-- Work request --
Reproduce the passage of the wine-quality text below, starting with "You're going to" and going on through "with higher quality?".

-- Text under study --
• • • • •

You're going to investigate 2 questions about this data using pandas' groupby function. 
Here are tips for answering each question:

> Q1: Is a certain type of wine (red or white) associated with higher quality?
For this question, compare the average quality of red wine with the average quality of white wine with groupby. To do this group by color and then find the mean quality of each group.

> Q2: What level of acidity (pH value) receives the highest average rating?
This question is more tricky because unlike color, which has clear categories you can group by (red and white) pH is a *quantitative* variable without clear categories. However, there is a simple fix to this. `You can create a categorical variable from a quantitative variable by creating your own categories. pandas' cut function let's you "cut" data in groups`. Using this, create a new column called acidity_levels with these categories:

|*Acidity Levels:*| |
|-----------------|-|
|High:| Lowest 25% of pH values|
|Moderately High:| 25% - 50% of pH values|
|Medium:| 50% - 75% of pH values|
|Low:| 75% - max pH value|

Here, the data is being split at the 25th, 50th, and 75th percentile.

• • • • •

-- Information provided --
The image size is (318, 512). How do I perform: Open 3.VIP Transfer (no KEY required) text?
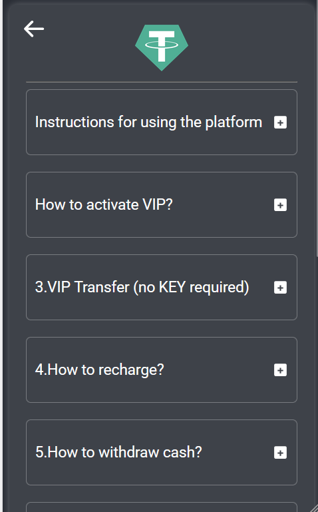(x=142, y=288)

• • • • •

-- Exercise solution --
You're going to investigate 2 questions about this data using pandas' groupby function. 
Here are tips for answering each question:

> Q1: Is a certain type of wine (red or white) associated with higher quality?